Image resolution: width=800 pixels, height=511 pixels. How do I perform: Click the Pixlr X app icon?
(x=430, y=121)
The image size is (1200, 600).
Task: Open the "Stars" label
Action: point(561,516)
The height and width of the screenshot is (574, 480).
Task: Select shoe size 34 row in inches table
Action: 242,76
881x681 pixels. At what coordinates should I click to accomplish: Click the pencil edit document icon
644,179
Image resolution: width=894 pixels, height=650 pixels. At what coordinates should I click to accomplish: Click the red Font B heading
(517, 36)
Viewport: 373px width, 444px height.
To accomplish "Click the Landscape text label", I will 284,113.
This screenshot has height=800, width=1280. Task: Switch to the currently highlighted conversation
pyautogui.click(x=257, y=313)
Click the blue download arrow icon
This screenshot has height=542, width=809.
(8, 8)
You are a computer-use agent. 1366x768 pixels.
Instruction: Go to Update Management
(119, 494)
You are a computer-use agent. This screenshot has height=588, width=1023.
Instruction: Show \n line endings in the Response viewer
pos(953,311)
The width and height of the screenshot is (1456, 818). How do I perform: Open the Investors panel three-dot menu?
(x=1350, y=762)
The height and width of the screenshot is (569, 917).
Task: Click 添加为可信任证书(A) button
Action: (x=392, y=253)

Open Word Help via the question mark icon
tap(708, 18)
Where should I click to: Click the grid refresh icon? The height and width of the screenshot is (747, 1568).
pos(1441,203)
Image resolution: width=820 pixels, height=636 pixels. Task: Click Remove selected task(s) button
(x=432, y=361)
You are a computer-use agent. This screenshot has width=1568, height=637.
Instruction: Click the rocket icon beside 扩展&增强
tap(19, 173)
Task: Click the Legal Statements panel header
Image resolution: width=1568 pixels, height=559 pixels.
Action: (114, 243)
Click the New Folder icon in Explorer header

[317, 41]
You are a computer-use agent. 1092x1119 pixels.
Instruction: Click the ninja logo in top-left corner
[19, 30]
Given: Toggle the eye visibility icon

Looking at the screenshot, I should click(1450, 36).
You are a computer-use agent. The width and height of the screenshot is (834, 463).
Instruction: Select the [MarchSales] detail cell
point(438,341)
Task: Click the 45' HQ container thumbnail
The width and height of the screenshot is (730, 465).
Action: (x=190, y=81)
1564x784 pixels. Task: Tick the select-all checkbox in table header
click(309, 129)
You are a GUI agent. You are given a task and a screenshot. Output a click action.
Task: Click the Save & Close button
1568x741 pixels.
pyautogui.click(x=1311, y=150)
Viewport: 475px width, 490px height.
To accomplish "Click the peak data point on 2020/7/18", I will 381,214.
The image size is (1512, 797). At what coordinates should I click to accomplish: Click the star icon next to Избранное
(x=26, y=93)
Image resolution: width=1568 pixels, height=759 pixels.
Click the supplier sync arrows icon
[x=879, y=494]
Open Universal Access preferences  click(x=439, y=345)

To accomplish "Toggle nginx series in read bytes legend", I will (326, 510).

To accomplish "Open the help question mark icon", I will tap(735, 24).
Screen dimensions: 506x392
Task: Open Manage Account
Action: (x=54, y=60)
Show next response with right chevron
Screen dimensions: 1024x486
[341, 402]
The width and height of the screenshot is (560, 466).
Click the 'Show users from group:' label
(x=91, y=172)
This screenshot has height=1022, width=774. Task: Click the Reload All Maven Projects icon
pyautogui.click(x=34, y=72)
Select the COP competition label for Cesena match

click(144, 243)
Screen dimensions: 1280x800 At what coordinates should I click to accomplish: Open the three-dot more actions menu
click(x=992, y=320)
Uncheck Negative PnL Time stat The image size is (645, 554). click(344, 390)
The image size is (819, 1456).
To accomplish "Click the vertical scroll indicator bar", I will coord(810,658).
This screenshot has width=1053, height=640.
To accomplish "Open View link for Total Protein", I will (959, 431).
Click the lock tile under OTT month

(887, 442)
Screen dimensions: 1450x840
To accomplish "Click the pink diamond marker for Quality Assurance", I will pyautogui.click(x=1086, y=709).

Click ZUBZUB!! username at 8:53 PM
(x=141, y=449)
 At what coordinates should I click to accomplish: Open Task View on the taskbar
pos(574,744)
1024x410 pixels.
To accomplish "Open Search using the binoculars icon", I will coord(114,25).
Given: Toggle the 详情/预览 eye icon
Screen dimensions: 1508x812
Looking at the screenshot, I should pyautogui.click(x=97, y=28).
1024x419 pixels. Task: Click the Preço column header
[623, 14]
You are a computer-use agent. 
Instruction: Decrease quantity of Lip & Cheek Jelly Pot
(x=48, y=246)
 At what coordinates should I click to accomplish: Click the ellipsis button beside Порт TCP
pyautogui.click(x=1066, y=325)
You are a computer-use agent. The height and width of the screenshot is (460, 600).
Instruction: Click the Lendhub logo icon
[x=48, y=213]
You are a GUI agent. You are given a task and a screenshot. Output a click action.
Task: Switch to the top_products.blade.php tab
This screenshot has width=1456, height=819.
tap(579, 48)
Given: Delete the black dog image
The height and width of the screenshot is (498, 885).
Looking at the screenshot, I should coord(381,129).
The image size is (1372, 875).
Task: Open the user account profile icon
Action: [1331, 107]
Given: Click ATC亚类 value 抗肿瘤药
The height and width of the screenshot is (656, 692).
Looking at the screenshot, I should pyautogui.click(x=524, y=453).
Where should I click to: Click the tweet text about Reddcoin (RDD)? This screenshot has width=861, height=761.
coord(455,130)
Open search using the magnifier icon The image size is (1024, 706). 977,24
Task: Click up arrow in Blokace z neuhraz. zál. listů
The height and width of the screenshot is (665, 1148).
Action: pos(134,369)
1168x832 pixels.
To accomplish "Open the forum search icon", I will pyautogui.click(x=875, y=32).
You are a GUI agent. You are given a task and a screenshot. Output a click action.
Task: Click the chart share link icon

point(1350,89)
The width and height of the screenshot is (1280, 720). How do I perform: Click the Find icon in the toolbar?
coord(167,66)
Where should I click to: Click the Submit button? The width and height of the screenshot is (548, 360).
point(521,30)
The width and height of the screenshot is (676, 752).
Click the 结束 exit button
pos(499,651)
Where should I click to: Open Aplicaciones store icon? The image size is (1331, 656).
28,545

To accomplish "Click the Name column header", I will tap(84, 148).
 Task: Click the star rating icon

____

Look over the listing above and copy each line that contains "Viewport".

Viewport: 373px width, 444px height.
Viewport: 475px width, 490px height.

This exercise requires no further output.